Sunday, February 10, 2008

The Adventures of Camera Dad

Disco DadI was deep undercover when I spotted him. Chrome-dome, tailored tux, lip bit. Who was he? I didn‘t know and I didn’t care. But something about this utterly distinguished gentleman doing the twist with his seven year old held me spellbound. Perhaps it was because I was doing much the same. Actually I was thrown’ down a mean ‘robot’ as my youngest shrunk in horror, but that’s not important right now. What is important is I wasn’t in the moment. Instead of taking in my ten year old in all her splendor, my eyes were darting around the ballroom like a sniper on deadline. The insurance agent with the too-tight toupee, poppin’ and lockin’ by the punchbowl, that pharmaceutical salesman, the one digging in his thousand dollar suit for a business card as his six year old climbs up him, the shrieking pack of fifth graders trailing the cookie tray lady. All around me, men in black and little girls in ruffles attempted all manners of rhythm as the sound of Kelly Clarkson blasted every crevice of The Empire Room. How was your Friday night?

Dad Daughter DanceMine was great - another Father-Daughter dance I’ll strive to describe to future descendants. But as much as I may have been lost in all that estrogen and reverie, another part of me remained clinically aware of my surroundings - eve as I whipped out that patch of cardboard and started to break-dance. It all became clear once my fifth grade ran off the dance floor screaming: I’m a photog. No matter how I disavow my field, years of conditioning have rendered me unable to not appreciate dramatic lighting, to not analyze ambient sound, to not survey faces for expressions suitable for framing. My youngest daughter safely drowning her shame in three kinds of chocolate chips, I was free to roam the great hall in search of prey. Fishing my digital camera out of a suit pocket, I scanned the room for Mr. Bit-Lip. Finding him in mid-Travolta, I moved across the room like a hitman until the disco ball light bouncing off his forehead momentarily blinded me. Wonder what tax attorneys think about on the weekends?

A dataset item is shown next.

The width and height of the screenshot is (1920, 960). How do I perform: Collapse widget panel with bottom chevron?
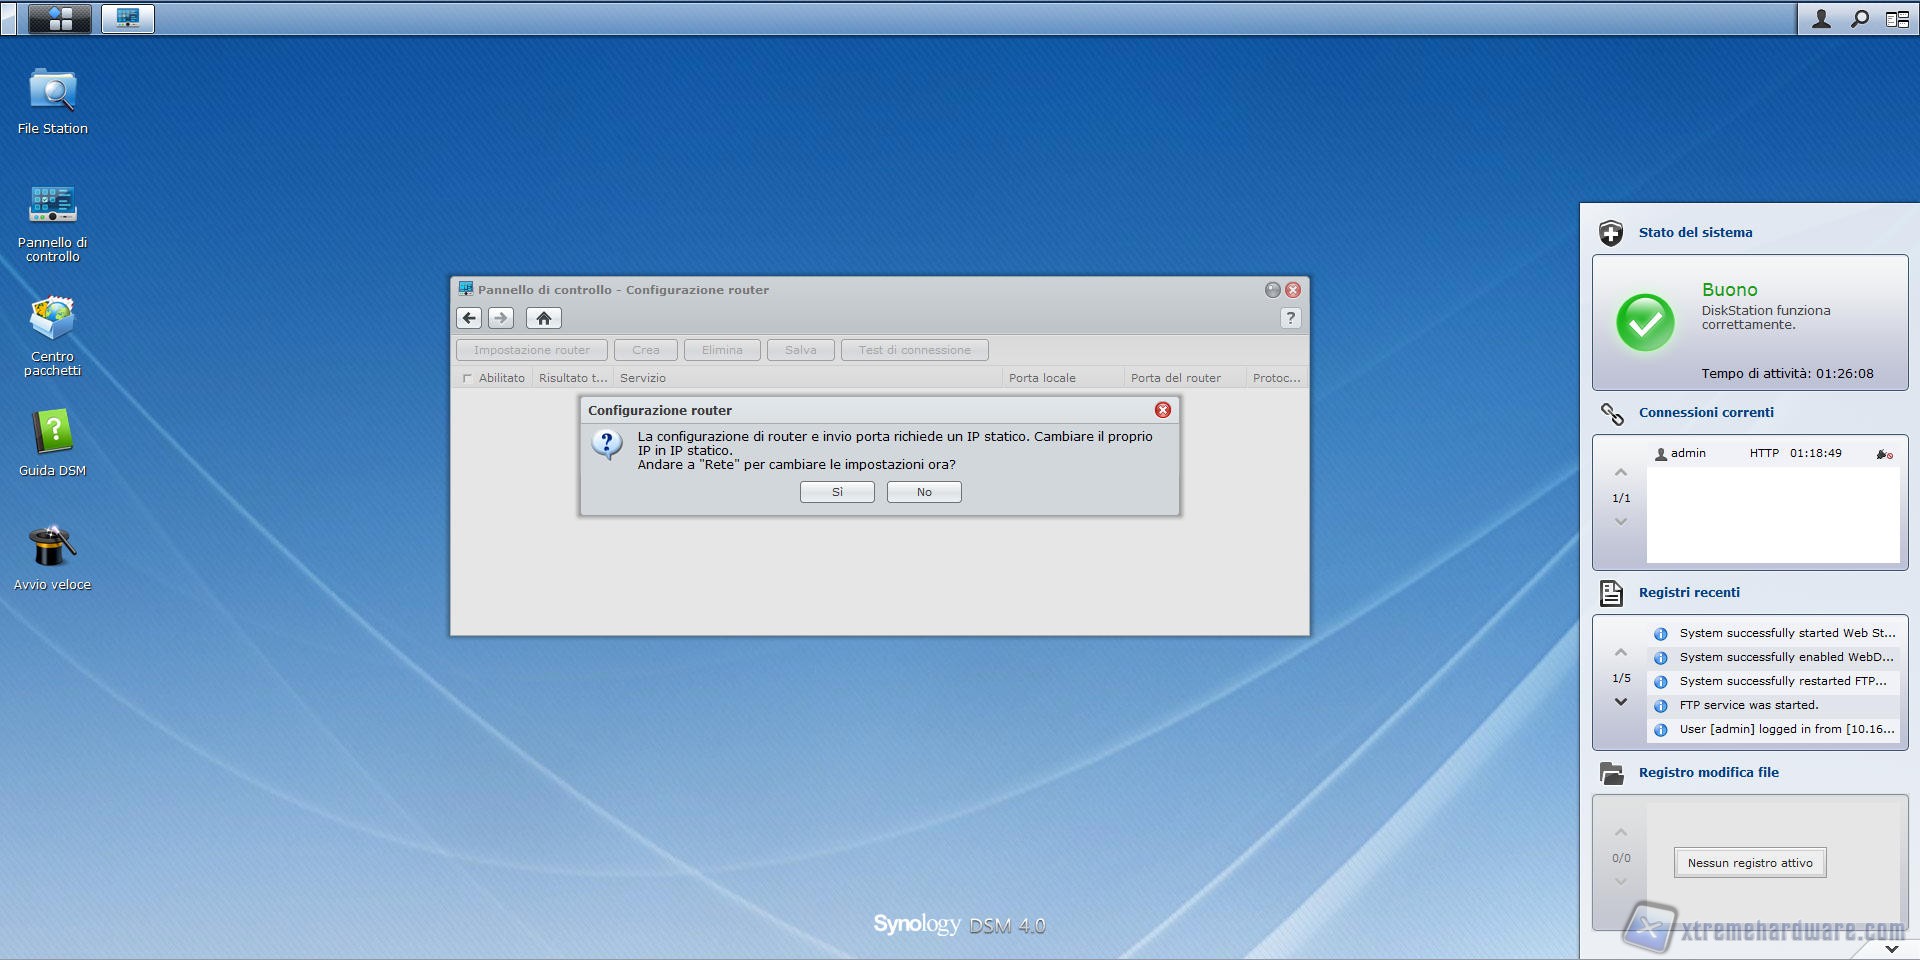point(1891,948)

Canon Batch 10 011I wouldn’t know. Been doing this silly gig too long to know any other angle. I proved it again a day later, when not far from the scene of my dancehall shenanigans, I skulked along the edge of a college classroom, Canon PowerShot in hand. This time however I wasn’t tracking white man under-bite, I was hunting genius At least that’s how I’d describe the middle school kids taking part in Math Counts - some kind of Mathletic Event my oldest child looks forward to every year. If I weren’t so proud, I’d feel stupid. How else am I supposed to feel when they flash a paragraph of symbols I don’t even recognize on the overhead projector and before I finish deciphering the third squiggle, some kid in a free t-shirt yells out ’16907.4’ and high-fives his buddies before the judge can even tell him he’s correct. Damn! I’ll be working for that kid someday. Better get a picture…

Match Counts 08 TrophiesTrouble is, I don’t act like the other Dads. Whereas they loiter on the edge with handy-cams at parade rest, I palm my tiny lens and move toward the front like one of those scary church ladies who appear out of nowhere to catch those stricken with the spirit. Sometimes the tunnel-vision kick in and I forget where I am. Suitably southern and quite polite, I’m known to slam a Grandma into the boards should she wander into my shot. That kind of behavior I cannot endorse, but something just takes over my soul in the presence of a photo-op. Perhaps that explains my actions Saturday, when no sooner had my oldest daughter’s name been called than I bounded down the steps three at a time, lest I not be in place for the trophy shot. Oh rest assured I was there, but not before realizing the entire crowd was staring at the goateed loser clutching the handrail with one free buttock while he leaned w-a-y in over the stage and triggered a cavalcade of flashes. I knew then my quite refined oldest child would have a thing or two to say about Dad’s enthusiasm on the way home.

I just wish they hadn't called security.